Het lijkt een zwaktebod, het geven van praktisch dezelfde titel aan een album dat daar weinig meer mee van doen heeft, behalve dat de muzikanten dezelfde zijn. In 1994 verscheen op het Britse Incus-label The Art Of Memory. Het album bevatte opnamen van het jaar daarvoor, gemaakt in New York. De muzikanten: Fred Frith en John Zorn.
Frith en Zorn kenden elkaar toen al lange tijd. Al eerder deelden ze het podium, in ieder geval in 1983 en 1985. En ook in New York. De opnamen van die concerten staan nu op The Art Of Memory II (uitgebracht op Friths Fred-label) dat dus helemaal niks te maken heeft met het eerder uitgebrachte The Art Of Memory.
De grootste verschillen tussen beide plaatjes zijn tweeërlei: ‘II’ is extremer in de improvisaties, en de stukken (althans twee) zijn beduidend langer. Niet voor niets beschrijft Frith de muziek op dit album als “early 80s weirdness with John Zorn (
) on the borderline between music and chaos”.
Het schijfje bevat vijf stukken, met veelzeggende titels als The Heaven, The Wood en The Painter. Frith bespeelt er zijn tafelgitaren, is sporadisch te beluisteren als vocalist en op een Casio synthesizer. Zorn is te horen op zijn altsaxofoon en de diverse onderdelen van dat instrument.
Frith werkt ook met Zorn op Technology Of Tears. Deze cdheruitgave bevat twee stukken, het titelwerk en Jigsaw. Het derde stuk, de twintig minuten tellende Propaganda-suite, dat wel op de dubbelelpee stond, is op deze uitgave weggelaten. Op Technology Of Tears horen we Frith en Zorn met vocaliste Tenko en draaitafel-pionier Christian Marclay. Op Jigsaw speelt Frith met trombonist Jim Staley.
Technology Of Tears is het eerste album met muziek die Frith maakte voor dans en verscheen al in 1988. Het titelstuk werd gebruikt door Rosalind Newman And Dancers, Jigsaw voor een choreografie van eveneens Newman voor de mij onbekende Concert Dance Company in Boston.

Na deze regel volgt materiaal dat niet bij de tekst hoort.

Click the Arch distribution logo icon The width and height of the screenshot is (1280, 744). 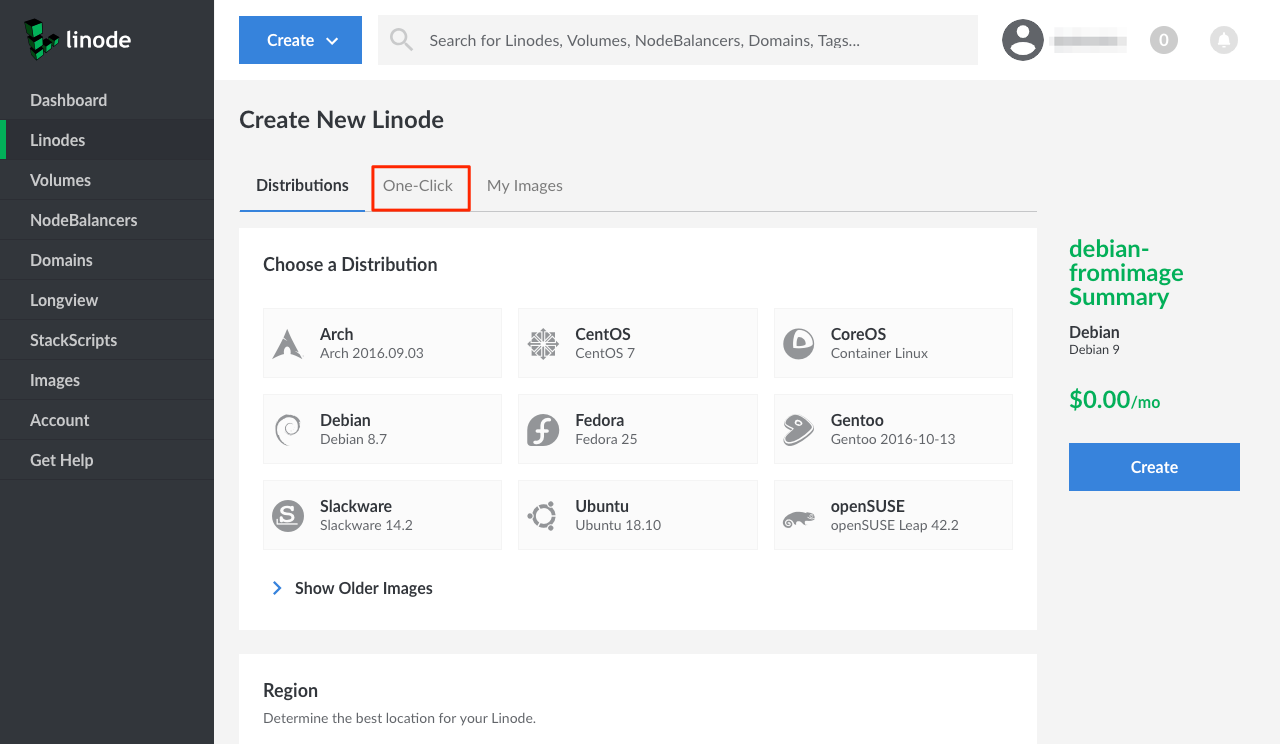tap(288, 344)
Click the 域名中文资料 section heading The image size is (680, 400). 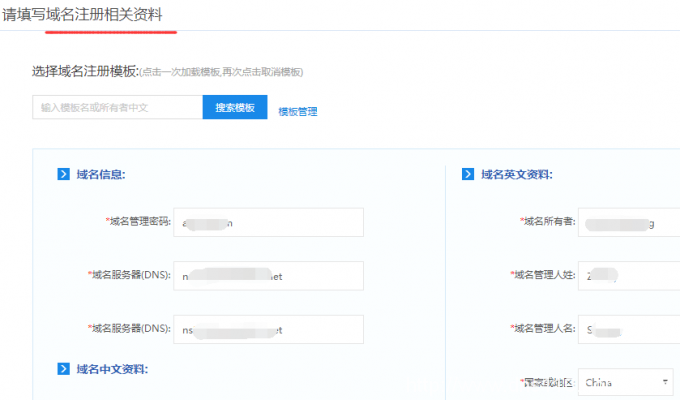point(112,369)
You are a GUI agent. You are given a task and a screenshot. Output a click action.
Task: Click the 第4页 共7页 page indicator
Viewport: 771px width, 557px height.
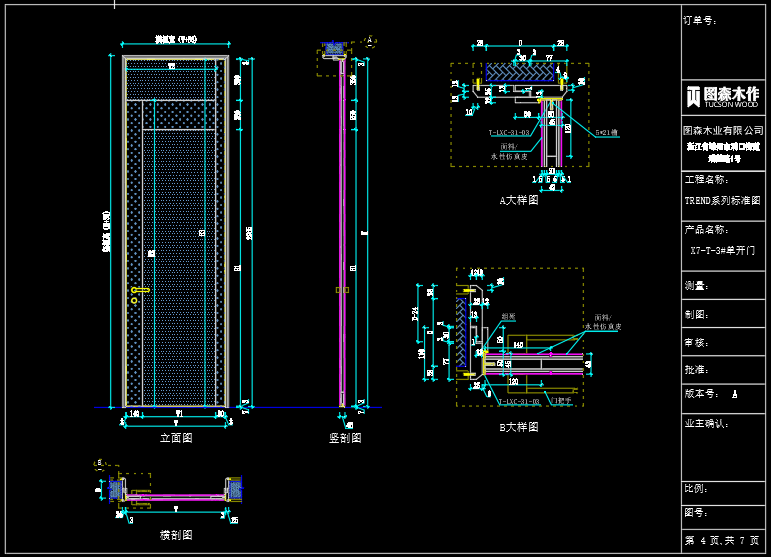724,541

De muziek op dit album heeft een directe link met wat Frith eerder deed op zijn platen Gravity en Speechless. Het grootste verschil is dat Frith ten tijde van Technology Of Tears zich verder had bekwaamd in studiotechnieken. Digitale klankmanipulatie en gebruik van samples worden zodanig in- en toegepast dat ze de muziek een belangrijke meerwaarde geven. Oude en nieuwe vormen van musique concrète gaan hier hand in hand met meer eigentijdse voorbeelden van sampling. Van de twee suites is Jigsaw het rauwst, ook vanwege de werkwijze, waardoor bijvoorbeeld Jim Staleys trombonespel meestentijds onherkenbaar elektronisch is bewerkt.

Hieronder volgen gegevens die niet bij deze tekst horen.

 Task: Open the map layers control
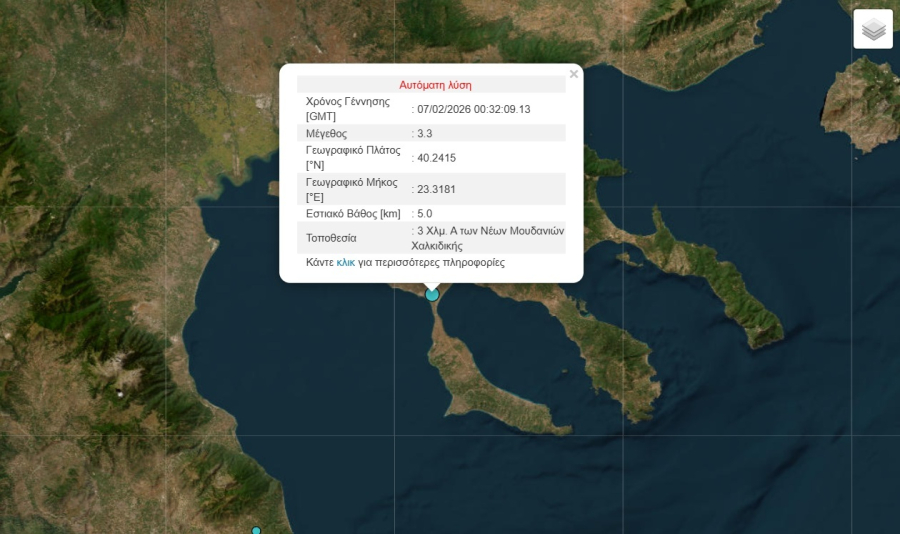point(873,29)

Eigenlijk bestaat Jigsaw uit meerdere kleine fragmenten, die ter plekke in uiteenlopende volgorden kunnen worden gezet dit op verzoek van choreografe Rosalind Newman, die meer vrijheid wilde hebben in haar danswerk. Dat Jigsaw toch één stuk is geworden (met een coda), kwam doordat Newman zo tevreden was met de eerste versie die Frith haar liet horen, dat er nooit een andere versie van gemaakt is.
Als ik moet kiezen tussen Technology Of Tears en The Art Of Memory II, dan kies ik de eerste. Frith en Zorn mogen dan wel op The Art Of Memory II meer te keer gaan, het Technology Of Tears-album bevat evenwel gekte, maar is daarnaast door de gekozen structuren ook een stuk genietbaarder.